=== Exercise prompt ===
Print the entries exactly as given.

:: Entries supplied

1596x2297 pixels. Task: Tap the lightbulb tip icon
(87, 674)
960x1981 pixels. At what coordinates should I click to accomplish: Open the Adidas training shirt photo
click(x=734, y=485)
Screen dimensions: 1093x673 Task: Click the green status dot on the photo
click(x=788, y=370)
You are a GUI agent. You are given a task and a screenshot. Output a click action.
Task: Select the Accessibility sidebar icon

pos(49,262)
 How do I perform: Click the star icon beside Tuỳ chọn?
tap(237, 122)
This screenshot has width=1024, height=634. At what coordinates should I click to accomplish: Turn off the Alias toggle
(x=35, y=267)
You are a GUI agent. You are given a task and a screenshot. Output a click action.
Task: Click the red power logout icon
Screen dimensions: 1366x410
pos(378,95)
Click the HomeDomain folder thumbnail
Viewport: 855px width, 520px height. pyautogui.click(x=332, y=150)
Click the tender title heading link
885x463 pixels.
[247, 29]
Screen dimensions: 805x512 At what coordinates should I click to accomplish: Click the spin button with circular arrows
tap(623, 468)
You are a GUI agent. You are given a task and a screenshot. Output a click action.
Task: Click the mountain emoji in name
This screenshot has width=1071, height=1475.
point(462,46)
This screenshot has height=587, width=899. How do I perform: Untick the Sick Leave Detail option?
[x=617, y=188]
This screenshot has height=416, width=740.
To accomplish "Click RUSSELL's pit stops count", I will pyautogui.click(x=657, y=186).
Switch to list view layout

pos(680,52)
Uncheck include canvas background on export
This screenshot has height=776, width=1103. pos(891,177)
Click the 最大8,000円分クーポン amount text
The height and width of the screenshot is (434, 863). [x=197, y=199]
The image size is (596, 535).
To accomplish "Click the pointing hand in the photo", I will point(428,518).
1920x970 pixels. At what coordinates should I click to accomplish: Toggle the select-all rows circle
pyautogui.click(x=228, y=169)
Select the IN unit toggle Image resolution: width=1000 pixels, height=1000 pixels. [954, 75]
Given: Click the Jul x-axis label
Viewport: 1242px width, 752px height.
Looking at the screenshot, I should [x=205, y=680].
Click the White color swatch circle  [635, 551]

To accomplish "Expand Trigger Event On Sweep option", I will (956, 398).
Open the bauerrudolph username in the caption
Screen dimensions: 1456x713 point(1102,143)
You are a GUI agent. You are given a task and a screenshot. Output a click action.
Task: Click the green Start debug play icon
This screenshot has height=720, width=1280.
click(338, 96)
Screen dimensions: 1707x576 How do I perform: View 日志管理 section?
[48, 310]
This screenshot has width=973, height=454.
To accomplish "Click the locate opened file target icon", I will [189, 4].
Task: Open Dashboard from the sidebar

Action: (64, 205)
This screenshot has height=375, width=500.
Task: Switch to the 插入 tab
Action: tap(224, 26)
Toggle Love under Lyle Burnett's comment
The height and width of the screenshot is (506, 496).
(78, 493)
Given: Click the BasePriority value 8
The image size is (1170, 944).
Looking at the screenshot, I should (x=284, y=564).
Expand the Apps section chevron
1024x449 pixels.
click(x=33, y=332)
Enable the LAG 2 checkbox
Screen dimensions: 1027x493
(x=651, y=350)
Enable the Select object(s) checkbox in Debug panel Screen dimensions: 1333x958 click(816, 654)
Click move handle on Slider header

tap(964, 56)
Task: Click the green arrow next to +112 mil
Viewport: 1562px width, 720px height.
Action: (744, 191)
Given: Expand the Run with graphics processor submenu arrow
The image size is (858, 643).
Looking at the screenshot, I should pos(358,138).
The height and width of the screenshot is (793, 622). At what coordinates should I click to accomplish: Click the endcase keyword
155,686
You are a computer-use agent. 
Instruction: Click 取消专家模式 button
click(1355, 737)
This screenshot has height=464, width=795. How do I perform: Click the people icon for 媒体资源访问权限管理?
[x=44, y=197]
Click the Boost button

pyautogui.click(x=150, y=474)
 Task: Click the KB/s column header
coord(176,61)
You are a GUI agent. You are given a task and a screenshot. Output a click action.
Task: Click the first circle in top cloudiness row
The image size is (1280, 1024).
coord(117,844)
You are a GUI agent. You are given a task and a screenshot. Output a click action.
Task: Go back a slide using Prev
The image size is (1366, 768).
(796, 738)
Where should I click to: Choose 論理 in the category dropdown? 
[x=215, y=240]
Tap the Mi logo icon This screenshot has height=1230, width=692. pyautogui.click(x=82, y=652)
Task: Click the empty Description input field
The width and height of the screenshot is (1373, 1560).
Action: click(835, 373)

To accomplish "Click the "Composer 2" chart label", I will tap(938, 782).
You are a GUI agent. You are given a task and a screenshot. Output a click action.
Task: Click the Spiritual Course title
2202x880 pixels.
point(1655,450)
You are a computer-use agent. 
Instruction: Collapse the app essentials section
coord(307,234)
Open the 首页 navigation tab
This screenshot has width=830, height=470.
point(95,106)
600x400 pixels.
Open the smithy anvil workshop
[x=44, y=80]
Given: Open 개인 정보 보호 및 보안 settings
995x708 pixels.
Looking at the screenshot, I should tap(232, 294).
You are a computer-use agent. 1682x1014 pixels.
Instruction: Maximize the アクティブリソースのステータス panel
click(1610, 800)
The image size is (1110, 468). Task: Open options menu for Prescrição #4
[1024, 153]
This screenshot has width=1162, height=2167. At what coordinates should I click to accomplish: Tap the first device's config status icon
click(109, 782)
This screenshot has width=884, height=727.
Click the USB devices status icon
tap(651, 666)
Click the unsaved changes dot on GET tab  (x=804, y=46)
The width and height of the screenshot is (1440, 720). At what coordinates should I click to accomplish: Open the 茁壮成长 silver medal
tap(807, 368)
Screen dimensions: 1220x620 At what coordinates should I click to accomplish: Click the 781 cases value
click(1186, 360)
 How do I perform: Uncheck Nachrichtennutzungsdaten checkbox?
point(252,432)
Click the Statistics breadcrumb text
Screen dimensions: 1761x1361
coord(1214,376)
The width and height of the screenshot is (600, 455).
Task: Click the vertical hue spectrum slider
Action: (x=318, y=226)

::::

=== Response below ===
1596x2297 pixels. Task: Tap the lightbulb tip icon
(87, 674)
960x1981 pixels. At what coordinates should I click to accomplish: Open the Adidas training shirt photo
click(x=734, y=485)
Screen dimensions: 1093x673 Task: Click the green status dot on the photo
click(x=788, y=370)
You are a GUI agent. You are given a task and a screenshot. Output a click action.
Task: Select the Accessibility sidebar icon

pos(49,262)
 How do I perform: Click the star icon beside Tuỳ chọn?
tap(237, 122)
This screenshot has width=1024, height=634. At what coordinates should I click to accomplish: Turn off the Alias toggle
(x=35, y=267)
You are a GUI agent. You are given a task and a screenshot. Output a click action.
Task: Click the red power logout icon
Screen dimensions: 1366x410
pos(378,95)
Click the HomeDomain folder thumbnail
Viewport: 855px width, 520px height. pyautogui.click(x=332, y=150)
Click the tender title heading link
885x463 pixels.
[247, 29]
Screen dimensions: 805x512 At what coordinates should I click to accomplish: Click the spin button with circular arrows
tap(623, 468)
You are a GUI agent. You are given a task and a screenshot. Output a click action.
Task: Click the mountain emoji in name
This screenshot has width=1071, height=1475.
point(462,46)
This screenshot has height=587, width=899. How do I perform: Untick the Sick Leave Detail option?
[x=617, y=188]
This screenshot has height=416, width=740.
To accomplish "Click RUSSELL's pit stops count", I will pyautogui.click(x=657, y=186).
Switch to list view layout

pos(680,52)
Uncheck include canvas background on export
This screenshot has height=776, width=1103. pos(891,177)
Click the 最大8,000円分クーポン amount text
The height and width of the screenshot is (434, 863). [x=197, y=199]
The image size is (596, 535).
To accomplish "Click the pointing hand in the photo", I will point(428,518).
1920x970 pixels. At what coordinates should I click to accomplish: Toggle the select-all rows circle
pyautogui.click(x=228, y=169)
Select the IN unit toggle Image resolution: width=1000 pixels, height=1000 pixels. [954, 75]
Given: Click the Jul x-axis label
Viewport: 1242px width, 752px height.
Looking at the screenshot, I should [x=205, y=680].
Click the White color swatch circle  [635, 551]

To accomplish "Expand Trigger Event On Sweep option", I will (956, 398).
Open the bauerrudolph username in the caption
Screen dimensions: 1456x713 point(1102,143)
You are a GUI agent. You are given a task and a screenshot. Output a click action.
Task: Click the green Start debug play icon
This screenshot has height=720, width=1280.
click(338, 96)
Screen dimensions: 1707x576 How do I perform: View 日志管理 section?
[48, 310]
This screenshot has width=973, height=454.
To accomplish "Click the locate opened file target icon", I will [189, 4].
Task: Open Dashboard from the sidebar

Action: (64, 205)
This screenshot has height=375, width=500.
Task: Switch to the 插入 tab
Action: tap(224, 26)
Toggle Love under Lyle Burnett's comment
The height and width of the screenshot is (506, 496).
(78, 493)
Given: Click the BasePriority value 8
The image size is (1170, 944).
Looking at the screenshot, I should (x=284, y=564).
Expand the Apps section chevron
1024x449 pixels.
click(x=33, y=332)
Enable the LAG 2 checkbox
Screen dimensions: 1027x493
(x=651, y=350)
Enable the Select object(s) checkbox in Debug panel Screen dimensions: 1333x958 click(816, 654)
Click move handle on Slider header

tap(964, 56)
Task: Click the green arrow next to +112 mil
Viewport: 1562px width, 720px height.
Action: (744, 191)
Given: Expand the Run with graphics processor submenu arrow
The image size is (858, 643).
Looking at the screenshot, I should pos(358,138).
The height and width of the screenshot is (793, 622). At what coordinates should I click to accomplish: Click the endcase keyword
155,686
You are a computer-use agent. 
Instruction: Click 取消专家模式 button
click(1355, 737)
This screenshot has height=464, width=795. How do I perform: Click the people icon for 媒体资源访问权限管理?
[x=44, y=197]
Click the Boost button

pyautogui.click(x=150, y=474)
 Task: Click the KB/s column header
coord(176,61)
You are a GUI agent. You are given a task and a screenshot. Output a click action.
Task: Click the first circle in top cloudiness row
The image size is (1280, 1024).
coord(117,844)
You are a GUI agent. You are given a task and a screenshot. Output a click action.
Task: Go back a slide using Prev
The image size is (1366, 768).
(796, 738)
Where should I click to: Choose 論理 in the category dropdown? 
[x=215, y=240]
Tap the Mi logo icon This screenshot has height=1230, width=692. pyautogui.click(x=82, y=652)
Task: Click the empty Description input field
The width and height of the screenshot is (1373, 1560).
Action: click(835, 373)

To accomplish "Click the "Composer 2" chart label", I will tap(938, 782).
You are a GUI agent. You are given a task and a screenshot. Output a click action.
Task: Click the Spiritual Course title
2202x880 pixels.
point(1655,450)
You are a computer-use agent. 
Instruction: Collapse the app essentials section
coord(307,234)
Open the 首页 navigation tab
This screenshot has width=830, height=470.
point(95,106)
600x400 pixels.
Open the smithy anvil workshop
[x=44, y=80]
Given: Open 개인 정보 보호 및 보안 settings
995x708 pixels.
Looking at the screenshot, I should tap(232, 294).
You are a computer-use agent. 1682x1014 pixels.
Instruction: Maximize the アクティブリソースのステータス panel
click(1610, 800)
The image size is (1110, 468). Task: Open options menu for Prescrição #4
[1024, 153]
This screenshot has width=1162, height=2167. At what coordinates should I click to accomplish: Tap the first device's config status icon
click(109, 782)
This screenshot has width=884, height=727.
Click the USB devices status icon
tap(651, 666)
Click the unsaved changes dot on GET tab  (x=804, y=46)
The width and height of the screenshot is (1440, 720). At what coordinates should I click to accomplish: Open the 茁壮成长 silver medal
tap(807, 368)
Screen dimensions: 1220x620 At what coordinates should I click to accomplish: Click the 781 cases value
click(1186, 360)
 How do I perform: Uncheck Nachrichtennutzungsdaten checkbox?
point(252,432)
Click the Statistics breadcrumb text
Screen dimensions: 1761x1361
coord(1214,376)
The width and height of the screenshot is (600, 455).
Task: Click the vertical hue spectrum slider
Action: (x=318, y=226)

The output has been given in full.